Detectives visited Clarisa Figueroa at the hospital, but she denied that the teen came to her home the day she disappeared. Police eventually used DNA to determine Clarisa Figueroa was not the baby’s mother.

When detectives arrived to search the Figueroa home, Bobak was outside cleaning a rug with bleach and a hose, prosecutors said during a bond hearing in 2019. When Bobak saw the officers, he dropped the bleach and hose, and walked away, they said.

Ochoa-Lopez’s decaying body was found in a garbage can outside the Figueroa home with the coaxial cables used to strangle her still around her neck, prosecutors have said.

After police discovered Ochoa-Lopez’s body and her hospitalized child, her husband, Yovany Lopez, told the Tribune he prayed for the baby’s recovery, though family were told he had brain damage.

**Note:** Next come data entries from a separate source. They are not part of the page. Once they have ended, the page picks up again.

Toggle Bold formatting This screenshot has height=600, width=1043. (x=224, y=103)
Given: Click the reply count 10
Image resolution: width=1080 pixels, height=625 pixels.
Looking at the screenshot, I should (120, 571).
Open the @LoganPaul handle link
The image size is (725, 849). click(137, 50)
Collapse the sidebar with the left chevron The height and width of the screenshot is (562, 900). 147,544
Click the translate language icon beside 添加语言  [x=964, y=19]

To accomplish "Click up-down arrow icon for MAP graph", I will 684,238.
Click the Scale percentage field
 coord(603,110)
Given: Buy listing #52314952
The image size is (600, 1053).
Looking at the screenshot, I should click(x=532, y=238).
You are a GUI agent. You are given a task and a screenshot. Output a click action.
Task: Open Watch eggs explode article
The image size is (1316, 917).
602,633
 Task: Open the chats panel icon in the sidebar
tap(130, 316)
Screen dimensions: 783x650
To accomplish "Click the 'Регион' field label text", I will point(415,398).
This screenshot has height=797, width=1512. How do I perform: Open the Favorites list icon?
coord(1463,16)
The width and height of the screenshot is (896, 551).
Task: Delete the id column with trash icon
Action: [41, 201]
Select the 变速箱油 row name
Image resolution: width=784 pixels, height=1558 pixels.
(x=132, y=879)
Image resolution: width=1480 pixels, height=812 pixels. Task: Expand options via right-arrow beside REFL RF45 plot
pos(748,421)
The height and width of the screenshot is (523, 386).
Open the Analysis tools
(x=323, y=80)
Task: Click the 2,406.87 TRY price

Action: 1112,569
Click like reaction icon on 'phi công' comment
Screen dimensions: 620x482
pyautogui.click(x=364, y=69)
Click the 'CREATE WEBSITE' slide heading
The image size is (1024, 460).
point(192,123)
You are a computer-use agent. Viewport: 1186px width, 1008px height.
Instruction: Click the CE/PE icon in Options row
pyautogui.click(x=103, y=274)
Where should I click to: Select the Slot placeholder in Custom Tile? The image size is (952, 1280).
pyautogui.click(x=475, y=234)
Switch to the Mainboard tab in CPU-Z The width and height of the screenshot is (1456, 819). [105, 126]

“It’s so hurtful losing a wife that you spent beautiful moments with,” he told the Tribune at the time.

Ochoa-Lopez was the oldest of four siblings and had a 3-year-old son when she was killed, family members told the Tribune in 2019. The teenager loved music and aspired to work in fashion, according to family.

“We came to this country to give a good life for my daughter, but there’s bad people in this country too, who have taken her life,” said Arnulfo Ochoa, the teen’s father, at the time. “She had a big future. Even though she was married, she was carrying on with her studies to give a better life to her child.”